My brain is on overload with the idea of GOALS. I feel as if I have none, or they are so modest I have forgotten.
I have my to-do lists. I have numerous projects in process and can tell you quite succinctly where I am with every business-related task for each and every client. A basic premise of work is to ensure it’s done correctly, within budget, and delivered before deadline. I do not see that as a goal. I see that as a basic fact of life in self-employment.
In the rest of my life, I feel rather rudder-less and goal-less. Let us pick an easy one – health and fitness. I meet with J twice weekly now, yet I have no real or imaginary goal out there. In response to my plaintive lament on the topic, J sent me a Bruce Lee quote: “A goal is not always meant to be achieved, it often serves simply as something to aim at.” Okay, this is good. So does that mean just close my eyes and drag myself into the gym and through this week’s routines as perfectly as possible and everything else will (eventually) fall into place?

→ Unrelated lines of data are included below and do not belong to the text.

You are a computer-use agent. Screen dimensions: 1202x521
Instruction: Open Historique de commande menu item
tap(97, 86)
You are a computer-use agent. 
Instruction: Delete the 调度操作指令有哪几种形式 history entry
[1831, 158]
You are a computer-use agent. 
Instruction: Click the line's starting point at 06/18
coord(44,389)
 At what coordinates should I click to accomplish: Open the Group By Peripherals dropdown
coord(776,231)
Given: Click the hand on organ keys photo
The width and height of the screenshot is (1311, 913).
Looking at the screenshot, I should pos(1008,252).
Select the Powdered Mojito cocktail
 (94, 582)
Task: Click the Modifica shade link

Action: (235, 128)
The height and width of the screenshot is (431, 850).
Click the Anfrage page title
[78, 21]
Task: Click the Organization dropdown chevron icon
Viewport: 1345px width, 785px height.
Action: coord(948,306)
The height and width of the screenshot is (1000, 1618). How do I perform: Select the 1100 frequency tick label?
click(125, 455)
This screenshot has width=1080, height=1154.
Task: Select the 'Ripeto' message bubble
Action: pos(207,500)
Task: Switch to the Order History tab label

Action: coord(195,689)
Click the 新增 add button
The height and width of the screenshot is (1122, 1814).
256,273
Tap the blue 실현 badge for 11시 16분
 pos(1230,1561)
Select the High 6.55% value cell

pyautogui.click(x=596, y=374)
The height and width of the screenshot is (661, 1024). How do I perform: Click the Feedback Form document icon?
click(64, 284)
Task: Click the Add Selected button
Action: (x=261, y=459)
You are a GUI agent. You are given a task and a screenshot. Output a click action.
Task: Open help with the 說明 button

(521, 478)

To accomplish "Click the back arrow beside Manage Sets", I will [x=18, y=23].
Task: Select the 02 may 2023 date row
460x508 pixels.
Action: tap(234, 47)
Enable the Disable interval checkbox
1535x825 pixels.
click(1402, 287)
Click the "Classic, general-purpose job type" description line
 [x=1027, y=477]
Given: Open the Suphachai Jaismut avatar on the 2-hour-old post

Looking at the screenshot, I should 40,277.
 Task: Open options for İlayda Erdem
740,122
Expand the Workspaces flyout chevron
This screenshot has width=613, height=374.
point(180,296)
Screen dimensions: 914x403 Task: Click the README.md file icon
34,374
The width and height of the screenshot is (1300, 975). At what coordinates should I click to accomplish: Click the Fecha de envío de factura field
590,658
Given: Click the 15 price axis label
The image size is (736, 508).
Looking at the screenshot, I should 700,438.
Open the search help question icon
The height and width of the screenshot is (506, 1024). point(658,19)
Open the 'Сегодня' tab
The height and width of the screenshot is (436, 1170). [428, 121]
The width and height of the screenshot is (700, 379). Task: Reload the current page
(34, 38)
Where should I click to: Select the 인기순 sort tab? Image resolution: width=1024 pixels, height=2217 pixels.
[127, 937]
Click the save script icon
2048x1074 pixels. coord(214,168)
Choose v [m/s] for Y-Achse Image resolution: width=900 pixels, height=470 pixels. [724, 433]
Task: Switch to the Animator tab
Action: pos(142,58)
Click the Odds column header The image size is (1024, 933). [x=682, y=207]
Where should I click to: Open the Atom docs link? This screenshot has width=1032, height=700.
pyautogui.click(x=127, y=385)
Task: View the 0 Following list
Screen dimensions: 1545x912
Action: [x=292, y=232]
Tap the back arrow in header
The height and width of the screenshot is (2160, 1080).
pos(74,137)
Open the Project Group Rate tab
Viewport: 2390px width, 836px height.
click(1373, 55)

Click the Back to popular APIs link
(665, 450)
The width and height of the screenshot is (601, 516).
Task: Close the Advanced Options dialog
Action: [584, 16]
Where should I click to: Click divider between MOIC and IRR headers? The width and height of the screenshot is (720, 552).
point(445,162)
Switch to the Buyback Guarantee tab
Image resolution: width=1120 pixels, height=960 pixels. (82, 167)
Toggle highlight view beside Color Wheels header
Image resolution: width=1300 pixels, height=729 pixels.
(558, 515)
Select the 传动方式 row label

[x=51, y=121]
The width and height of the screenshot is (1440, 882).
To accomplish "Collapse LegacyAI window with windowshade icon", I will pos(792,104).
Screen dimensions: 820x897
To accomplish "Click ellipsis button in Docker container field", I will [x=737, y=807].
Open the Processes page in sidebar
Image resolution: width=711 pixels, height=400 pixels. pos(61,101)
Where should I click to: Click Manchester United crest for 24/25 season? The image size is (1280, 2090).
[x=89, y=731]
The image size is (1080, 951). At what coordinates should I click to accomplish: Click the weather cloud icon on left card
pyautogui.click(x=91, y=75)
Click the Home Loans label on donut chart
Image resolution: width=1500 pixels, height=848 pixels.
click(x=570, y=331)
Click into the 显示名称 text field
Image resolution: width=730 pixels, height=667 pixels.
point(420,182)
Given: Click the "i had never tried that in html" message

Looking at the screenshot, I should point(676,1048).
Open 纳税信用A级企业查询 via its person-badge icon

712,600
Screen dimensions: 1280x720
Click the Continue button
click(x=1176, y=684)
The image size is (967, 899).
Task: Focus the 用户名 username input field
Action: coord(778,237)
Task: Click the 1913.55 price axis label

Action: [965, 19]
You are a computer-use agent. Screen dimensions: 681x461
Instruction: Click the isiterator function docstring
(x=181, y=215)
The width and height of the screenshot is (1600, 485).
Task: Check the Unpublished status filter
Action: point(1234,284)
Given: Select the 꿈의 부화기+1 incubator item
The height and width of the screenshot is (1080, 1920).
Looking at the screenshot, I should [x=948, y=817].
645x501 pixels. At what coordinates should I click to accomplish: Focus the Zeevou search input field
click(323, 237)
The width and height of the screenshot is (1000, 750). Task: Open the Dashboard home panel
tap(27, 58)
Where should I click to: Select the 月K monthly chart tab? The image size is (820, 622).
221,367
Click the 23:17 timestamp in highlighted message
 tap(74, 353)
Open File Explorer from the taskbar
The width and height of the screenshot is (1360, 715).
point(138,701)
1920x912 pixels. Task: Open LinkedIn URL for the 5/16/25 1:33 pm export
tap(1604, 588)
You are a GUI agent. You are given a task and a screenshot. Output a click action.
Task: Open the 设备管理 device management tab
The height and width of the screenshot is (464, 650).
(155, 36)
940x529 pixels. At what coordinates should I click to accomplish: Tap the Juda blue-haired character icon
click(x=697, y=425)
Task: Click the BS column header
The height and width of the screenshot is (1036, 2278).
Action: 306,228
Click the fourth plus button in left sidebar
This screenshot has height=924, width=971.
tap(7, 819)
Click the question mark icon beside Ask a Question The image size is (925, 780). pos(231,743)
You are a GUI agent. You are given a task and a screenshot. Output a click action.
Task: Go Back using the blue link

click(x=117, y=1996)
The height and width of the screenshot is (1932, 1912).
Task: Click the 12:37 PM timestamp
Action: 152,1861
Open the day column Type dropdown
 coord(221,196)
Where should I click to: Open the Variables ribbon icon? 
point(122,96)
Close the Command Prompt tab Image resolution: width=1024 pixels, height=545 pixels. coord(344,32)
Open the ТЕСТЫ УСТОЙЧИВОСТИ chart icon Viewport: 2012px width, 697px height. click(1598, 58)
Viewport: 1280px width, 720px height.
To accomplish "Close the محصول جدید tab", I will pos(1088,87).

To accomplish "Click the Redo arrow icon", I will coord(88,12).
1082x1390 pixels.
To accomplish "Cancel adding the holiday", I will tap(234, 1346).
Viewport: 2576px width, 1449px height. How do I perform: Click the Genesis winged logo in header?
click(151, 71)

I just don’t know. I spent my lunch break seeking the internet’s best advice for training goal setting and got nowhere. Perhaps I shall continue down my blind pathway of doing the exercises and movements J dreams up for me and be happy about succeeding. Maybe my goal is to continue to keep crazy brain on muted lockdown and negative thinking at bay while going through each exercise, each set. Put that way, it sounds like a splendid goal.
Work is time consuming and for the most part absorbing and interesting. It keeps me fully occupied and then some, if I allowed it. The thought of another hobby is starting to take root in my head. Friend Judy knits and crochets; I have counted cross stitch waiting for some attention. I have lately I have been sucked into television viewing while sitting and folding clothes or doing whatever limited amount of cardio I choose to perform. I also love to read and have been utilizing my kindle unlimited subscription to read a lot of books that I would never actually purchase. Counted cross stitch while watching TV? Or maybe reading while arc training?
I think my brain is kind of bored and wants something new. I have no idea what. Maybe it’s time to break out the guns and go to the range and blast the stagnant cobwebs away while aiming at paper targets.
I am currently reading a book on meditation. That’s also something to try – slowing down my mind and letting it get some restive peace. Learning to meditate as a goal? There are surely worse things or places I could aspire to achieve. I might learn how to let go of the drive to set some goals.